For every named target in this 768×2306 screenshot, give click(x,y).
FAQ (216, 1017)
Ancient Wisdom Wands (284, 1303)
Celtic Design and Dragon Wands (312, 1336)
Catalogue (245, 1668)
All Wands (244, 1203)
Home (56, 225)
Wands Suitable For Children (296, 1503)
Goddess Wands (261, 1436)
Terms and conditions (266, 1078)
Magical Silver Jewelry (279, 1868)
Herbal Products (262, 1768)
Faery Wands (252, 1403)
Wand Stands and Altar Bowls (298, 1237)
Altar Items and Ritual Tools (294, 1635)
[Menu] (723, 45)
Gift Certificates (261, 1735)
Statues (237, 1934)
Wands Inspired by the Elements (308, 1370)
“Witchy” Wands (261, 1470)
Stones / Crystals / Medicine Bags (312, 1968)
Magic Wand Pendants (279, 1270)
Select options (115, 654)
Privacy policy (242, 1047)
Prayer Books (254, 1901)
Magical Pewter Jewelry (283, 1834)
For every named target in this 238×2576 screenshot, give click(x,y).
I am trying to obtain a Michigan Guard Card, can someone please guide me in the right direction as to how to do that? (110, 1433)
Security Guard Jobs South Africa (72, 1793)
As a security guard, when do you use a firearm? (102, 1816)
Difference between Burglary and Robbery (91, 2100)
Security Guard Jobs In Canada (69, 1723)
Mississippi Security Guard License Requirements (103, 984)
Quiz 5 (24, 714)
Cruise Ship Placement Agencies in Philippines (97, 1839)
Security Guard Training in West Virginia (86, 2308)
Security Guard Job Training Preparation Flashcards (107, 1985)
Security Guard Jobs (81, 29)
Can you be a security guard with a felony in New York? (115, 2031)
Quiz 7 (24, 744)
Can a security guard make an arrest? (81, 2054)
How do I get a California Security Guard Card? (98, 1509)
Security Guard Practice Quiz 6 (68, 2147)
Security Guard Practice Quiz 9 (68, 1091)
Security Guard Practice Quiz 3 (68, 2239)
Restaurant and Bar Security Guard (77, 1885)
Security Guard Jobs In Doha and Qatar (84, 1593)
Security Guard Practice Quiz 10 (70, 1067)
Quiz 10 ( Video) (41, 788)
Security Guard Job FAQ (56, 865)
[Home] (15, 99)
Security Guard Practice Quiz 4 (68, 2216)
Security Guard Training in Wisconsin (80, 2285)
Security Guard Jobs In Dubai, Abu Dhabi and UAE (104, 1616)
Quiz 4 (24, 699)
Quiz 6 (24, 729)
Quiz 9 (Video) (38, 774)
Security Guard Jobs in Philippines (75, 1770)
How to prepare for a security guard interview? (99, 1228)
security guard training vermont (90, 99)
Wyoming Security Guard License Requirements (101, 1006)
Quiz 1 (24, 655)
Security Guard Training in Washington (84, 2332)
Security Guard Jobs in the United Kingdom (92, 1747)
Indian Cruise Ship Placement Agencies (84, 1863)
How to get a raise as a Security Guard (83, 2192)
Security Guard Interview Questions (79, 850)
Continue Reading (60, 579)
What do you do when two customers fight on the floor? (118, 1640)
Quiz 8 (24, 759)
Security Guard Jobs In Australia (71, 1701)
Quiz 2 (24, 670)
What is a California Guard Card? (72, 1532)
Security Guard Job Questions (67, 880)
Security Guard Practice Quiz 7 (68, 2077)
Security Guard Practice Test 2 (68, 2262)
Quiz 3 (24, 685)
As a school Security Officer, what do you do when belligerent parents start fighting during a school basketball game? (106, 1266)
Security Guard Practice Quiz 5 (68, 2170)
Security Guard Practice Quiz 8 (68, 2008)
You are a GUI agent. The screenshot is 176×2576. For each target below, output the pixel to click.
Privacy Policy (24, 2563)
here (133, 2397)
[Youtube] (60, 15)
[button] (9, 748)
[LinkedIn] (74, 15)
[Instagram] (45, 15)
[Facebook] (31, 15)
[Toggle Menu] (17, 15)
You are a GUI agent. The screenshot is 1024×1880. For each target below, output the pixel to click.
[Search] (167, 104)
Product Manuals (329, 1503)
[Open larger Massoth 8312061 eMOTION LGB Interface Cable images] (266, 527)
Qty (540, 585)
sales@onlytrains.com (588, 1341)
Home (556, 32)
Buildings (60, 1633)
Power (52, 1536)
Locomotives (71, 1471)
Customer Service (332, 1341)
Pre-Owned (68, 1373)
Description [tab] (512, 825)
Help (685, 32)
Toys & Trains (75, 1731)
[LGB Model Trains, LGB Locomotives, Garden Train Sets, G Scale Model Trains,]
########################################
### Work request
Across all of the records above, how many lines include the string "target"? Answer with one number only.

### Problem solution
4